Ник решил не отвечать. Он не видел отца с раннего детства, и мысль о том, что он вырастет его копией – словно это болезнь с неизбежным исходом – оптимизма не внушала.
– Почему ты не сказал мне, что приведешь девочку?
Ник сидел перед ней и глядел на ее изуродованные конечности.
– По-моему, это замечательно, – продолжила она. Пододвинула к нему правую ногу, культя зависла, едва не касаясь его правого колена. Ник пытался оставаться непоколебимым, когда разматывал бинты и марля цеплялась за наросшие под ней струпья. От раны исходил омерзительный запах; Ник закрыл глаза, успокаивая себя. Кровь все еще сочилась из того места, где мать отрезала от себя очередной кусок. Он выжал мыльную воду из салфетки и осторожно приложил ее к ноге, чуть промакивая открытые раны и вытирая плавными, ровными движениями те места, где они уже закрылись. Ник не плакал, но победой это не было; слезы были бы лучше, чем эта бесчувственная отстранённость.
Мать наблюдала, как он ухаживает за ней, и лицо ее озаряло что-то вроде улыбки.
Закончив промывать раны, он протер ее ногу спиртом. Потом отнес миску кровавой воды обратно в ванную и вылил ее в раковину. Вернулся со свежими бинтами и обернул ими ногу. Рука матери соскользнула с подлокотника и попыталась ухватить воздух; Ник вложил в нее свою ладонь, и мать крепко ее сжала.
– Если бы я могла все изменить, я бы так и сделала, Ники. Я бы так и сделала.

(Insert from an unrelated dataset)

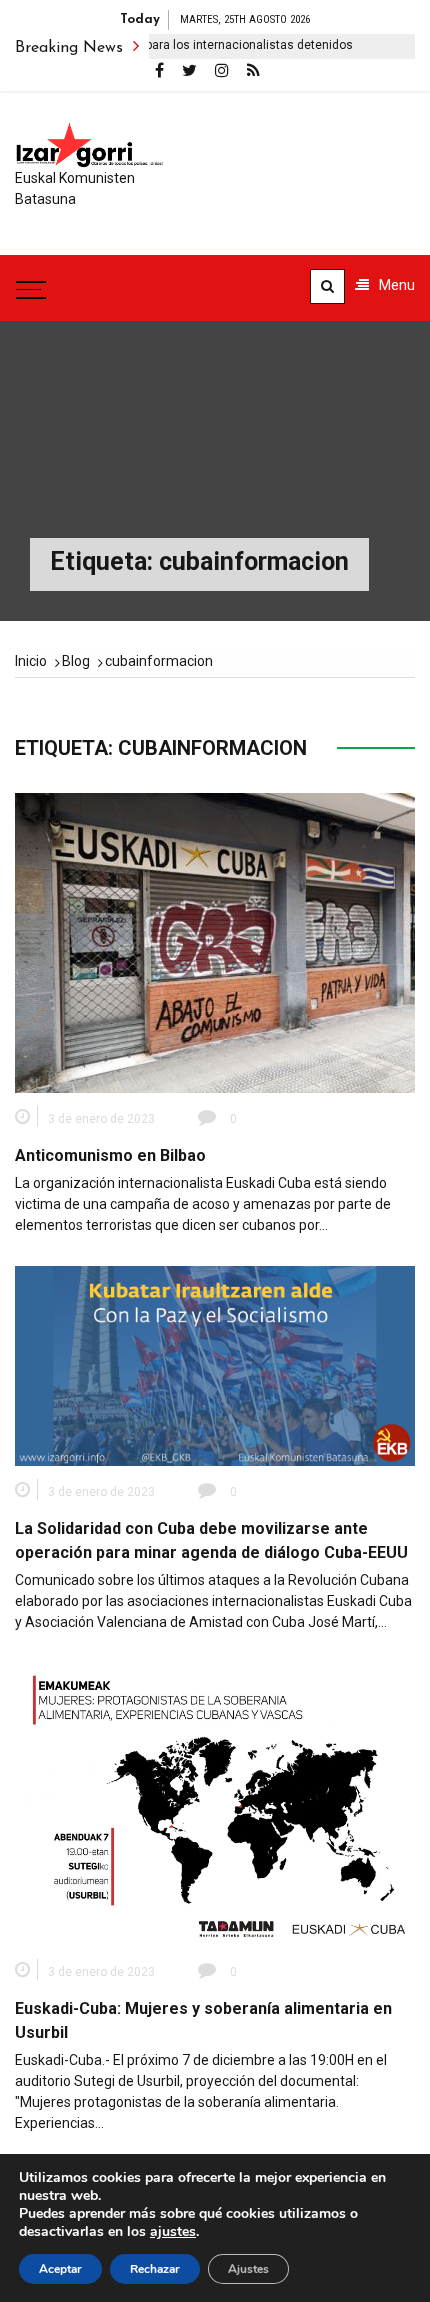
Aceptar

Он покачал головой, хотя мать на него даже не смотрела.
Ник поднялся, снова укрыл одеялом ее изуродованные ноги. Заметил на полу у кровати тарелку, измазанную кровью. Нагнулся и поднял ее. Он попытался представить, что мать станет делать, когда у нее закончатся ноги. Задумался, как давно она не ела ничего приготовленного.
Я должен что-то чувствовать, подумал он. Где та часть меня, что испытывает чувства?
Они услышали, как в другой части дома открылась дверь его спальни.
Из коридора донесся голос Трикси:
– Ник?
Мать коснулась его руки, когда он проходил мимо. Огонь свечи, которую она держала, делал из ее лица этюд в тонах золота и мрака. Мадонну, зарисованную дьявольской тушью.
– Я хочу с ней познакомиться.
Ник изобразил на лице улыбку.
– Посмотрим, мам.
Он затолкал Трикси обратно в свою комнату:
– Какого хрена ты творишь!
– Что? Я тебя искала. Руки убери! – Она сбросила с себя его руку. – Что за на хер!
Ник закрыл дверь и уселся на кровать.
– Прости. Прости.
Его комнату озаряли перекрещивающиеся лучи шести или семи фонариков, размещенных в различных местах; совокупным эффектом было если яркое, то хотя бы приемлемое освещение. Пусть не столь мучительно вонючая, как остальной дом, комната все-таки была обиталищем пятнадцатилетнего мальчишки, так что даже в лучшие дни там царил беспорядок. Кровать была расправлена; с края письменного стола угрожала рухнуть кренящаяся стопка дисков, состоявшая из альбомов групп вроде «Хейткрайм», «РаХоВа» и «Мидтаун Бут Бойз»
[3]; стены укрывали постеры слешеров и зомби-фильмов семидесятых годов. Неожиданно Ник заметил, что небольшая коллекция порнофильмов, которую он не догадался спрятать, выложена аккуратным рядком на матрасе за его спиной. Он открыл рот, чтобы предложить объяснение, которое не уронило бы его достоинства, но объяснения, конечно же, не существовало. Ему захотелось впасть в забвение, огрев себя по черепу одним из фонарей.
Трикси прислонилась к столу и оглядела Ника с ног до головы.